Monday, January 25, 2021

Ham on Rye


HAM ON RYE   **1/2

Tyler Taormina  
2019























IDEA:  In a typical American suburb, a group of teens prepares nervously for a coming-of-age rite that could determine the course of their lives.



BLURB:  Despite what we’re often led to believe, there is no moment of grand transformation or epiphany delimiting youth from adulthood. Things don’t suddenly become clearer. Teleological ideals of progress and independence mostly don’t take hold; stripped of the provincial early-life structures of school and the family unit, we’re cast adrift, waiting for gratification that never seems to come. This is the disillusioned post-adolescent realization arrived at by Ham on Rye, an anti-coming-of-age film in which the typical narrative expectations of self-actualization are swiftly and rudely upended, leaving its characters trapped instead in an existential torpor.
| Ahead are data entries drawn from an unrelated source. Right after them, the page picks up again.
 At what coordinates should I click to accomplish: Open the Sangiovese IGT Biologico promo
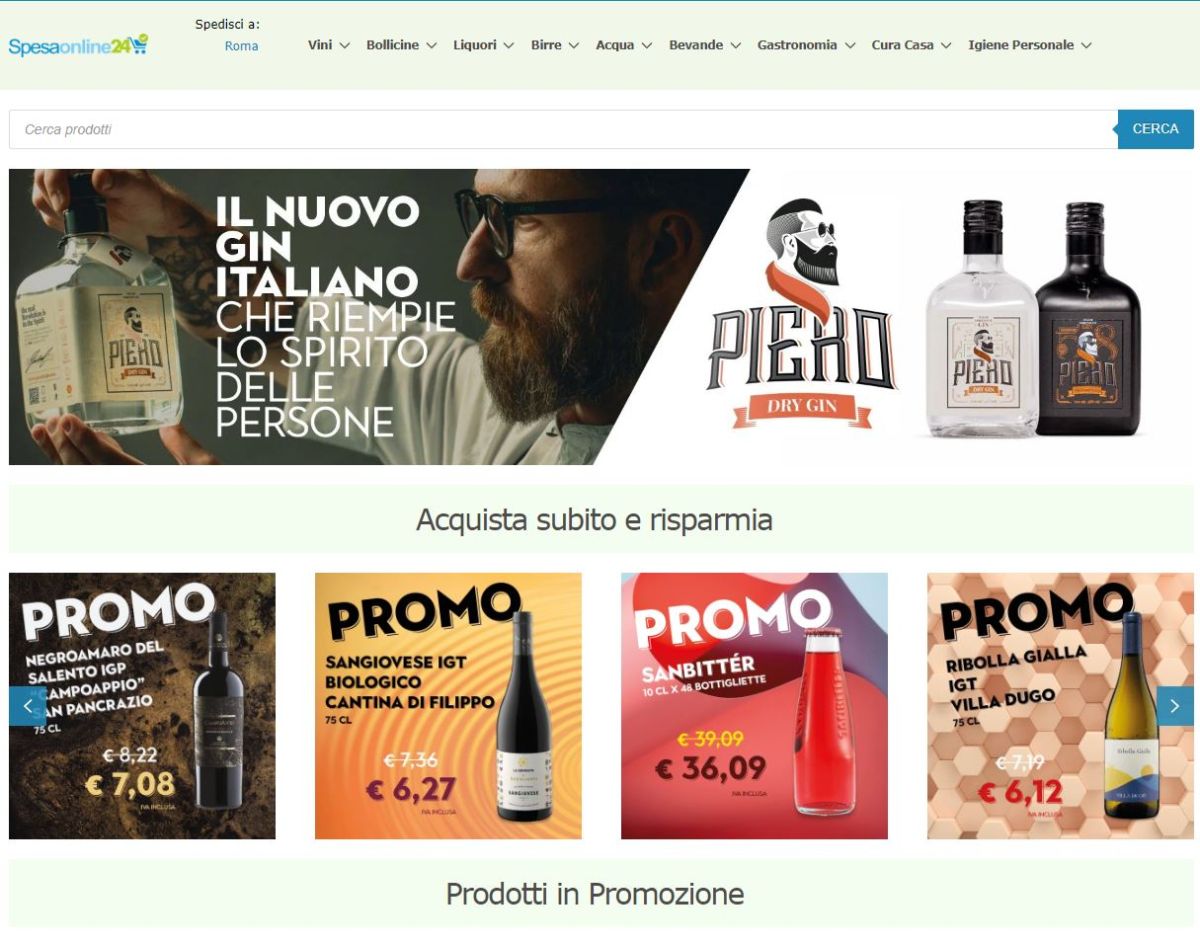[x=448, y=706]
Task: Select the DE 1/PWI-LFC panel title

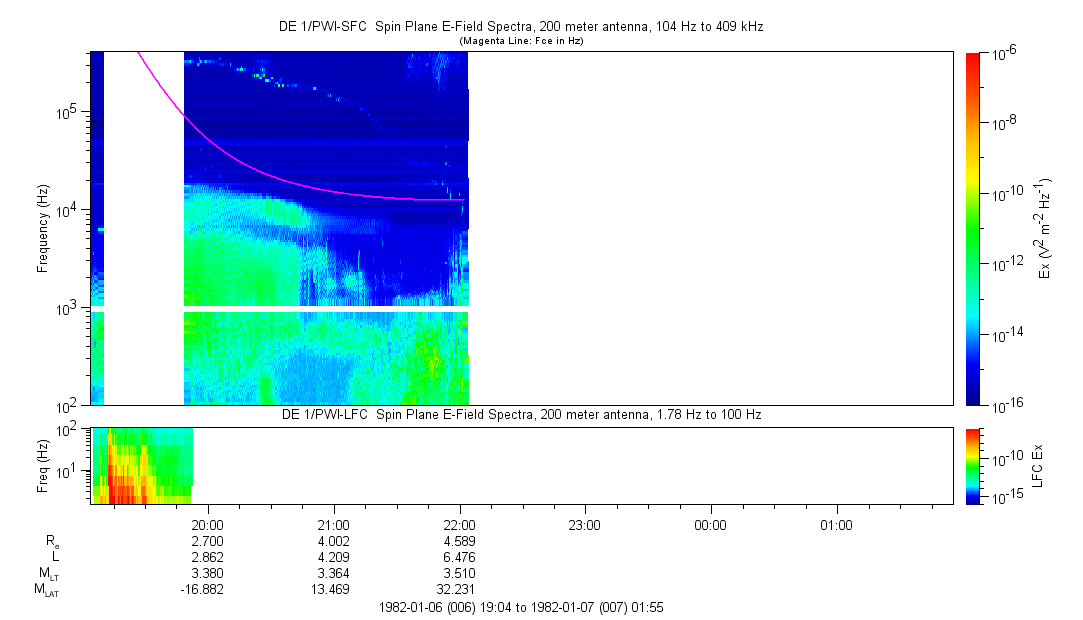Action: 520,414
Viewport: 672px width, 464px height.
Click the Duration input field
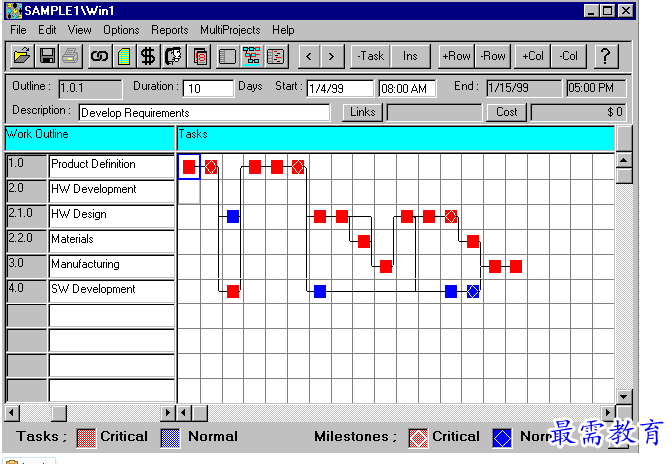[x=208, y=88]
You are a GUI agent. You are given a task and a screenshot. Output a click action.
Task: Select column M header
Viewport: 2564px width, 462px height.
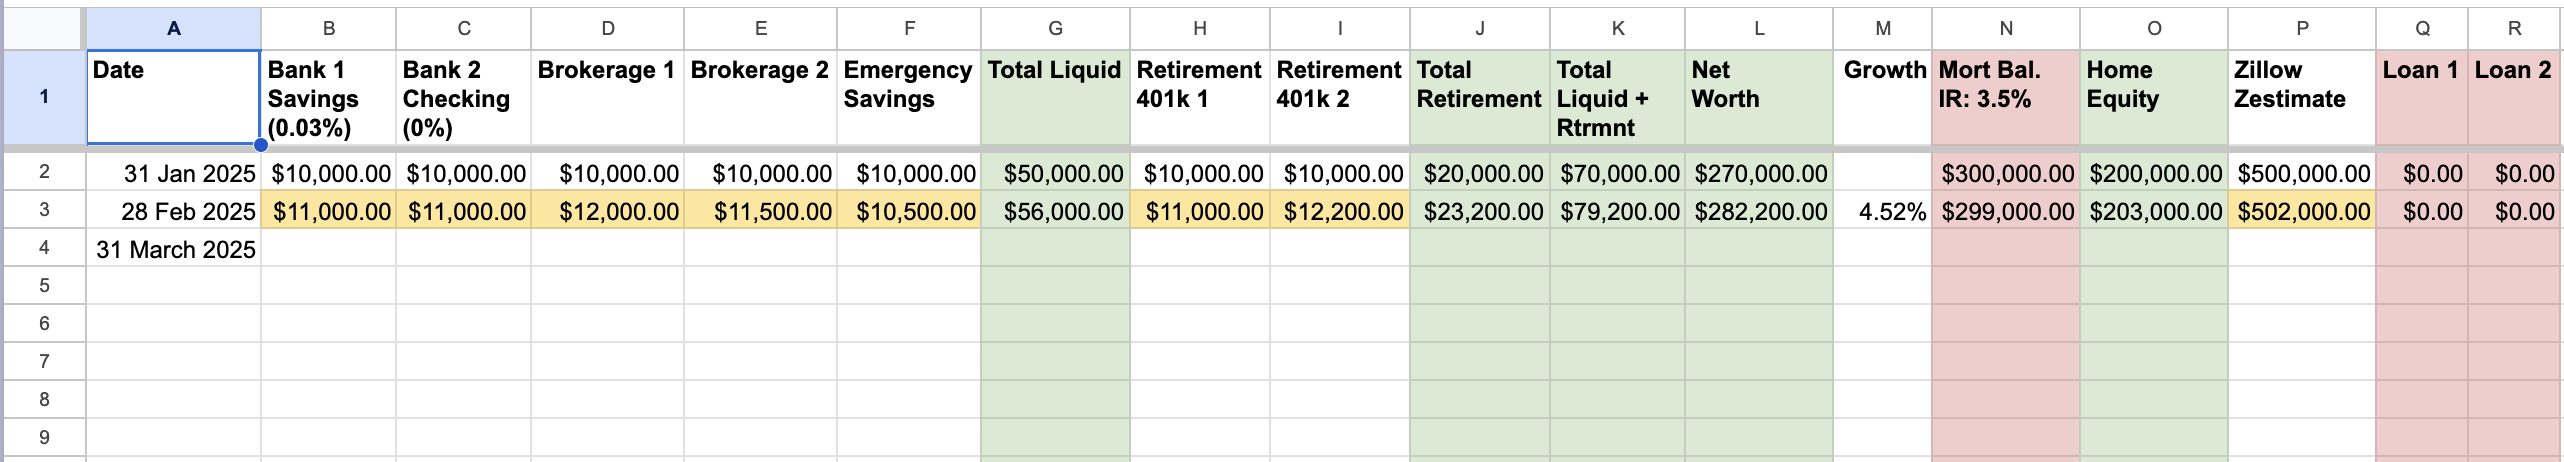1882,29
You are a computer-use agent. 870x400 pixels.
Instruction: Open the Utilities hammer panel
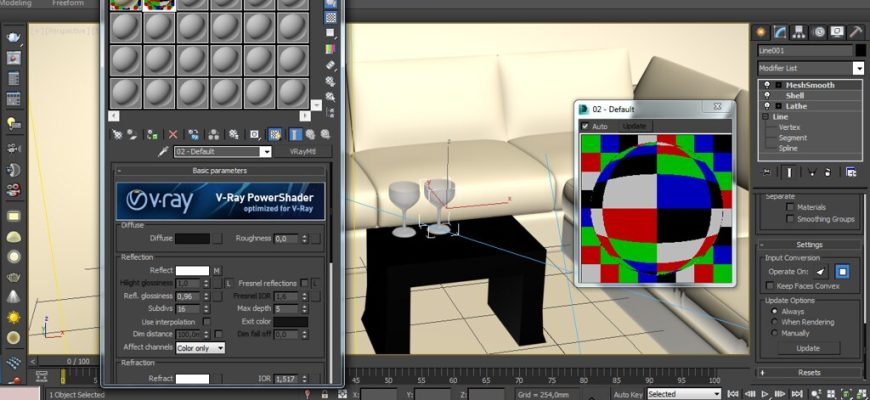856,32
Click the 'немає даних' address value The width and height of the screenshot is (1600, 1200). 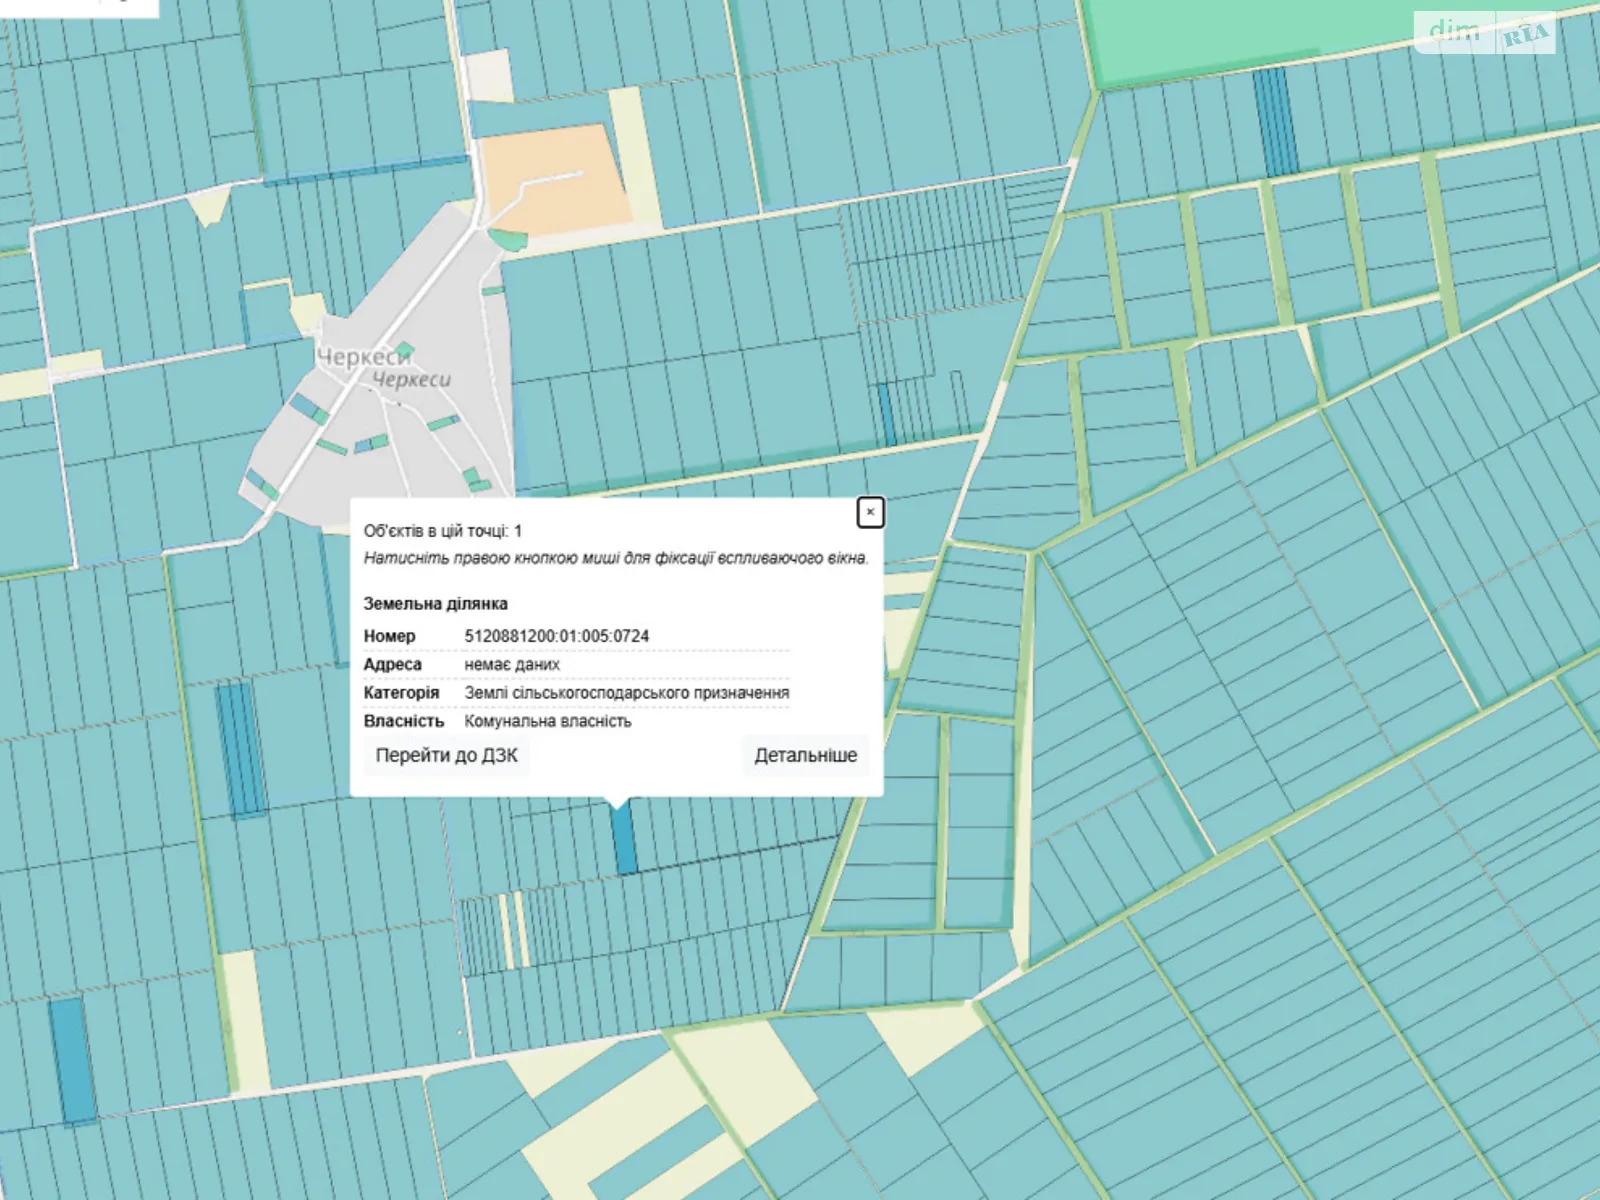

Although askew from the start - Taormina is highly adept at using too-close, off-center compositions and elliptical edits to generate a quotidian surrealism - the film achieves its most startling effect in the transition from its first to second half. Its initial, peppy teen-movie overtures are expelled like air from a rapidly deflating balloon, and what we’re left with is a becalmed anti-climax, a ghost story of lost youth. While Ham on Rye is a tonally daring and formally auspicious debut, it’s also perhaps abstracted to a fault. The casualties here are the characters, who, lacking much individuation or development, feel more like the cynical props of a concept, and less like nuanced, agential human beings. Such is the deadpan nihilism of Taormina’s film. We have careless fun as kids, we grow up, we go through arbitrary social rituals, and we wonder when, if ever, it will make sense.